Solved: ASA session Check in Asymmetric Routing

amhish@netfox.de · ‎07-01-2019

I have a question regarding ASA session check

Imagen this situation

We have an ASA which is Building two VPNs (Site-to-Site) to the Cloud and in the Routing table there is a loadbalancing to the Destination in the Cloud over the two VPN connections.(Loadbalancing)

My question is lets if the first packet TCP,Syn sent over the first VPN and the answer TCP-ACK came over the second VPN will the ASA Drop this packet?

ofcourse considring RPF is not being violated.

amhish@netfox.de · ‎07-05-2019

Thank you for your respond.

Looks like loadbalancing over tunnels will stay out of reach on ASA.

TCP Bypass ist not supported on Tunnel interfaces.

we will need to install a router infront of the Firewall.

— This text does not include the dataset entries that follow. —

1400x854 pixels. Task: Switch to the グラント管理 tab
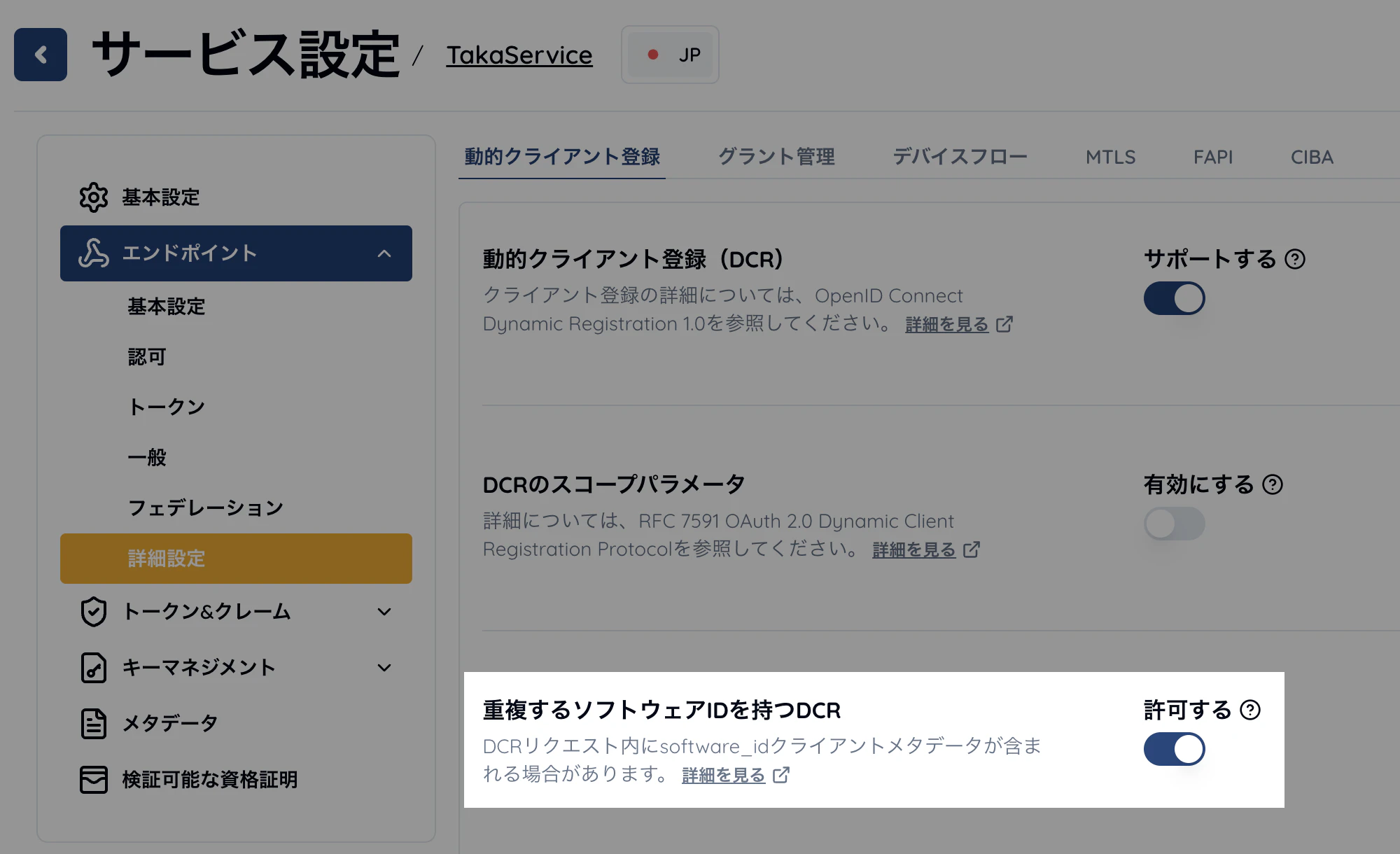[x=776, y=157]
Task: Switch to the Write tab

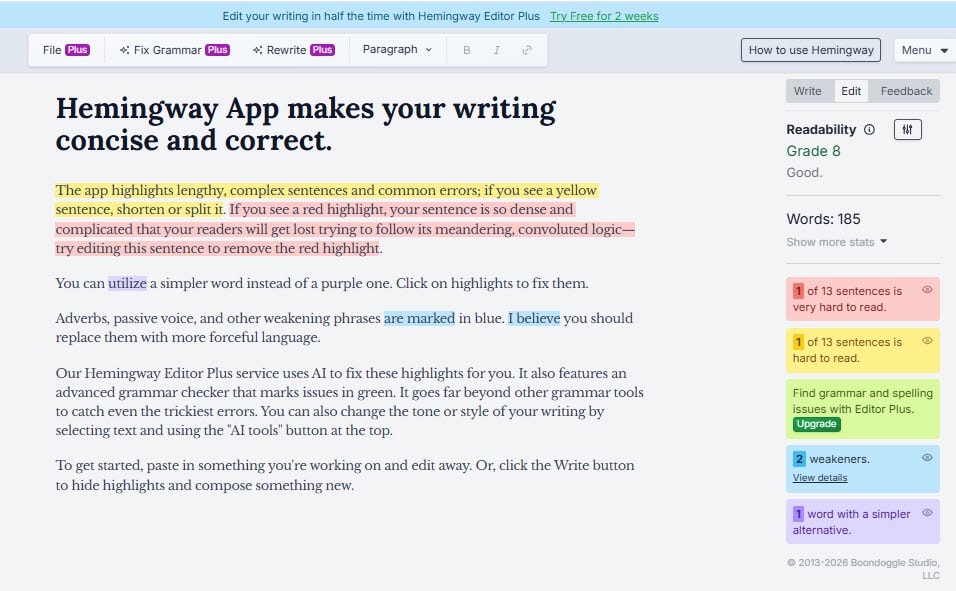Action: [809, 90]
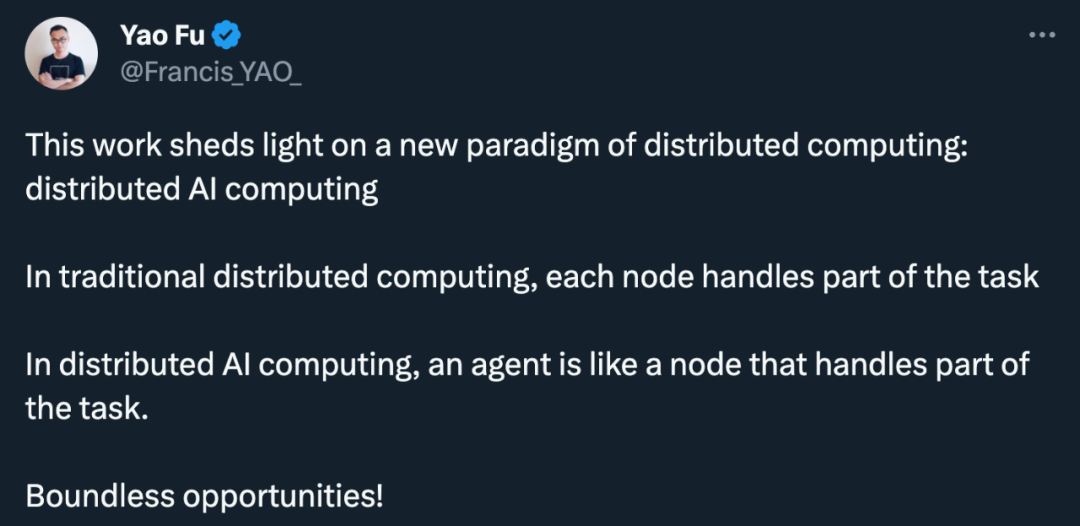Screen dimensions: 1080x526
Task: Click the text 'the task.' on its own line
Action: tap(87, 409)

View solution in original post

Mike.Cifelli · ‎07-01-2019

Something to consider is using TCP state bypass for your specific (interesting) vpn traffic. This basically alters the way sessions are established. It is similar to how a UDP connection is treated. See: https://www.cisco.com/c/en/us/td/docs/security/asa/asa82/configuration/guide/config/conns_tcpstatebypass.html#wp1088415

amhish@netfox.de · ‎07-05-2019

Thank you for your respond.

Looks like loadbalancing over tunnels will stay out of reach on ASA.

TCP Bypass ist not supported on Tunnel interfaces.

we will need to install a router infront of the Firewall.